I looked at HGVC for years before i made my first purchase of 7000 points at seaworld. cost of mine was $1 per point or so but am looking for another  7000 point right now. You got what I would say is the best points package  and are the perfect size  and charge the best maintenance fees because maintenance fees are all based on room size and a 2 bed that gives you 7000 points yearly maintenance fees is the same as a 2 bed in gold season and only worth 5000 points so you are getting 2000 more points plus the ability to book any time of the year and if you want can stretch your point out by choosing season you like.  I think 14000 point will keep you happy for a long time and you can stay as long as you like in any resort with the ability to bank when times are tough on funds and splurge when you can borrow from next years bank.

Don't buy the HHonor point as a benefit but as  a back up plan when you mess up all your planning and get to years end  and the best plan is to book early (9month mark is when you plan your stay  using the the check out date) and often and keep the need for more point is better that having to many. 

and like every one will tell you welcome to one of the best   and hoping for long and happy stay to you and yours.

PS will not be long before you will start to look at a new time share just for II trades  as I am at this point now


----------



## jonevans (Aug 22, 2013)

And one more thing

You are very smart to have found TUG and you will always now know where to get answers and will not be long before you will be giving insight and wanting your picture on the monthly news letter holding the TUG banner in front of the resort of your choosing.

and yes I would call HGVC after 4 or 5 weeks of singing papers and get my log in info so you can start planing and enjoying a well paid for vacation and just FYI was just at Hyatt in Carmel CA and a 1 bed room there 2200 point was $30000


----------



## knagel (Aug 24, 2013)

Are any on the other Vaction clubs as good as Hilton?  Meaning, do they offer same Points, MF, RCVI reservations, locations, etc.?  What sets Hilton apart from the rest if they are not as good?

Kevin


----------



## Sandy VDH (Aug 24, 2013)

There are plenty of vacation clubs, Four Seasons, Hyatt, Marriott, Starwood, Wyndham, Disney, Holiday Inn, Bluegreen, etc.
—————
OBJECTIVES =
(A) In the timeshare forum thread, how many points did the writer buy in their first HGVC purchase, and where?
(B) Please copy the timeshare forum thread word for word, from "You are very" up to and including "of your choosing.".
The material that comes next is separate from the timeshare forum thread.

SUPPLIED MATERIAL =
—————
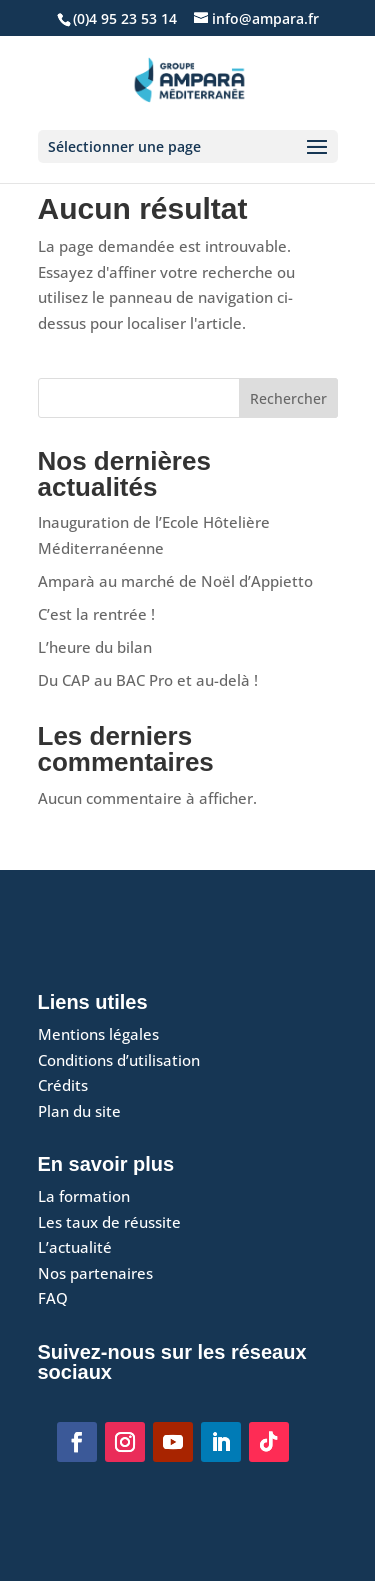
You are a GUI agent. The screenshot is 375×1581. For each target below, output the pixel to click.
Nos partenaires (95, 1273)
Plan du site (79, 1111)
—————
COMPLETED EXERCISE =
(A) 7000 points at SeaWorld.

(B)
You are very smart to have found TUG and you will always now know where to get answers and will not be long before you will be giving insight and wanting your picture on the monthly news letter holding the TUG banner in front of the resort of your choosing.